DVD Review: Metropolis

I wrote this DVD review (for pay!) in 2003 for the website DVD Empire.—DVM, May 15, 2016


Metropolis: Restored Authorized Edition (1927), Kino Video

The science-fiction classic Metropolis by German director Fritz Lang (1890-1976) exists only in incomplete form. At its Berlin premiere in 1927, the film ran 153 minutes. Paramount, the film’s American distributor, thought the movie too long for mass audiences and released a 90-minute version. Lang’s studio, Ufa (the Universum-Film-Aktiengesellschaft), then withdrew the original film and started distributing the cut version in Germany and worldwide. The film still lost money.

Now the F.W. Murnau Foundation in Weisbaden has digitally restored the film, combining footage from various negatives and prints. The film also has new English intertitles, some of which summarize missing scenes; over a quarter of the original footage remains lost. Still, at 118 minutes (the DVD case says 124), this is the most complete version of Metropolis since the premiere and a more imaginative film than almost any uncut Hollywood sci-fi blockbuster today.

Lang’s wife Thea von Harbou adapted the screenplay from her novel Metropolis. In an unnamed city of the future, the rich live in lavish skyscrapers and cavort in stalactite-filled indoor gardens. The poor, on the other hand, live deep underground, where they slave ten-hour shifts operating the city’s massive generators in what look like synchronized dance routines.   Freder Fredersen (Gustav Fröhlich), a rich young man so immature he still wears breeches, falls for a poor woman named Maria (Brigitte Helm) who preaches to downtrodden workers in her catacomb church that a “mediator” (guess who) will arrive someday to help them.

After hearing Maria preach (but unaware of his son’s involvement with her), Freder’s father Joh Fredersen (Alfred Abel), a magnate who controls the city’s power supply, has the mad scientist Rotwang (Rudolf Klein-Rogge) transform the scientist’s gold female robot into a Maria lookalike. The nutty, slutty Mecha-Maria (she wears tons of eyeliner) will incite the workers to revolt, giving Joh an excuse to use force against them and continue keeping them in line.

Rotwang has other plans. In a restored plot point, we find out that he once loved a woman named Hel who married Joh and died giving birth to Freder; Rotwang originally created the robot hoping to make her live again. Now the robot, as Maria, will help him exact his revenge on Joh, ya hahahahaha!

Never mind the story. What makes Metropolis so memorable are the stunning visuals that have influenced scores of films from Frankenstein to Star Wars to Blade Runner (and also the Madonna video “Express Yourself”). Viewers even today will marvel over the overdeveloped cityscape decked with neon; the steaming, smoking generators with endless buttons and levers; the “Moloch-Machine” that swallows workers; a clocklike machine with no purpose other than to jerk workers around like marionettes; thousands of bald, trudging slaves at the Tower of Babel; and probably the film’s most famous image, the robot surrounded by shimmering halos of light during her transformation into Maria.

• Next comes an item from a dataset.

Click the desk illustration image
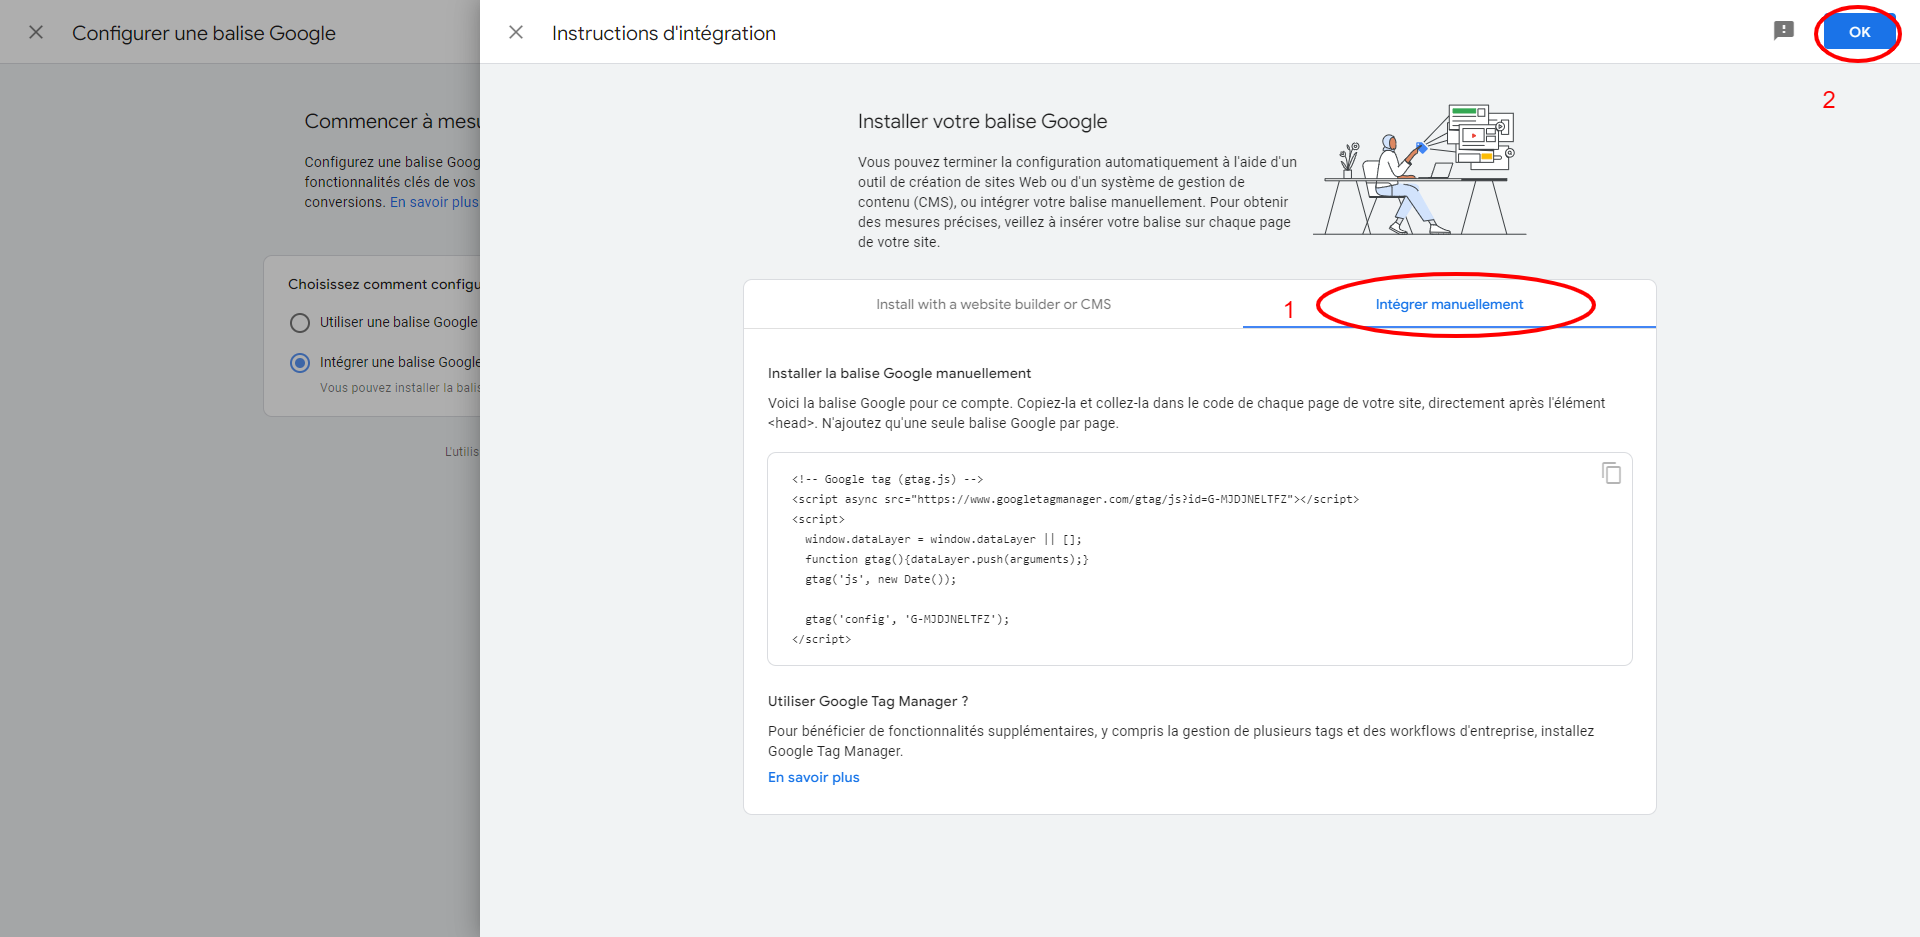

The picture quality is good, considering the film’s age and less-than-pristine sources. Some damage to the film still exists, but otherwise we can see the film’s crowd scenes and elaborate special effects in clear, crisp detail. A few of the new intertitles have scratches, though.

The soundtrack is the original 1927 orchestral score by Gottfried Huppertz—decent but old-fashioned music, nothing suitably industrial (as in Eraserhead).

The extras are a bit more highbrow than usual. The eight-page DVD booklet eschews fannish fluff for dense tech talk. Film historian Enno Patalas gives us somewhat sparse commentary that covers the film’s religious and Freudian references and quotes twice from the novel Gravity’s Rainbow; he even explains, unlike the film, why the underground city floods when the rioting workers destroy the main generator. His 43-minute documentary, The Metropolis Case, examines not only the film and Lang’s career but also Weimar Germany’s artistic climate, offering brief, intriguing clips from several experimental films of the German silent era. An eight-minute featurette about the digital restoration offers more tech talk and a before-and-after comparison of various scenes.

Throw in four photo galleries and 13 detailed biographies, and the result will please any lover of science fiction, silent movies, or lavish DVDs.

Oh, and I should mention that the fake Maria’s half-nude gyrating on stage drives the city’s rich guys so wild they turn into a montage of disembodied eyes. (Before the show, Rotwang issues written invitations announcing her debut as an “Erotic Dancer”!)